The reports in private i have been designed and implemented with the help of many people. Yet, as previously described, these reports are a compromise between many competing interests, and so our standard reports meet the needs of many, but fail to meet the needs of all. Here are requests we often hear:
  1. That performance report is great, except we do/don't record Fees separately and so we do/don't report on Fees!
  2. Can you please add/remove the Time Weighted Return?
  3. We don't use the same terminology that you use. We would like the ability to customize (customise), color (colour), the headings in each report.
  4. We define groups differently than you allow. We would like to be able to group investments by Asset Class and then by Vintage Year.
  5. I want the Executive Summary Performance report to print Landscape/Portrait.
  6. I want the Partnership Snapshot report with an additional column from another report, the field that calculates the Investment Multiple. 
These kinds of tasks, adding, removing and relabeling fields, changing the sort order, changing font styles and sizes, regrouping sets of records, and so on, are basic to a good report writer. ReportBuilder has helped us craft a product that has these capabilities.

Once these basics are covered, a good custom report writer should allow the user to create more complex reports with a minimum of effort.
This is where the majority of our work on privateiAnalyst has been spent.
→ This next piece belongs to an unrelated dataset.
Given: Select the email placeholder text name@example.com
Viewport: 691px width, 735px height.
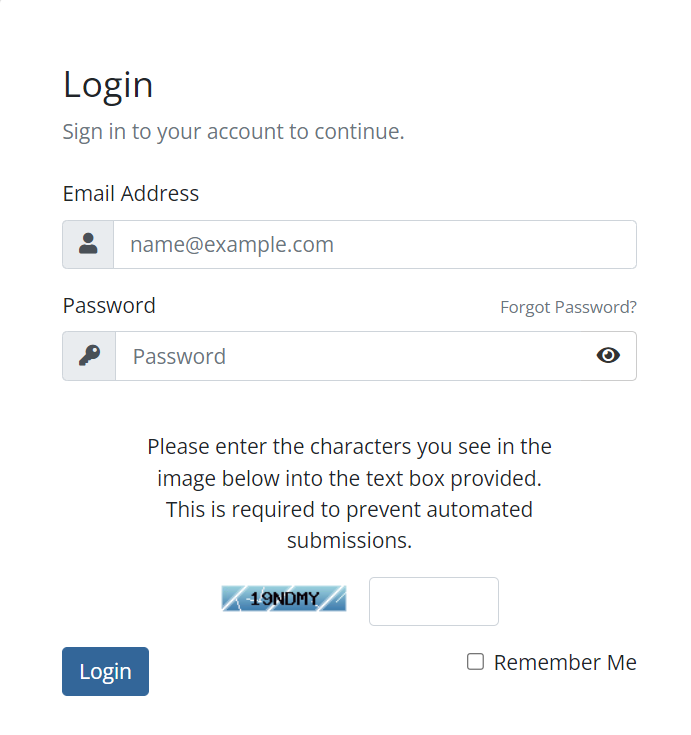Looking at the screenshot, I should (232, 244).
Advanced Capabilities: The Group IRR Challenge

Here is the design statement that has driven much of our efforts:

The user should be able to create a report that allows an arbitrary grouping of investments and calculate an Internal Rate of Return (IRR) within each group. 
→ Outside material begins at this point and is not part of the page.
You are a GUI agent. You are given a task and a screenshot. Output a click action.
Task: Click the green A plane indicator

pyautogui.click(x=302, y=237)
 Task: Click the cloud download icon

This design goal is unambiguous, but its implementation requires that the report writer have knowledge of what an investment is in private i. Then, given a group of investments, the report writer has to understand what cash flows lead to the calculation of an IRR for that group. This involves determining, at run time, what cash flows are included in the IRR calculation according to the user's preferences. As a result, we had to rework the private i calculation engine to serve both products. In short, we've had to make a strong tie between private i and privateiAnalyst. The result is a flexible report writer that extends the power of private i to the end user.

Learning private i Analyst

Despite our emphasis on ease of use, we know that putting private i Analyst to work will involve considerable effort on your part. We will be providing help in a number of ways. We will be supplying a tutorial that helps you learn the basics; creating user documentation on more
advanced topics; and supplying report templates that can be easily copied and modified. Finally, we will be available to create custom reports
that can be tweaked by you. As always, we will be available for technical support.

private i Analyst requires private i 4.5 and is available as a separately licensed product.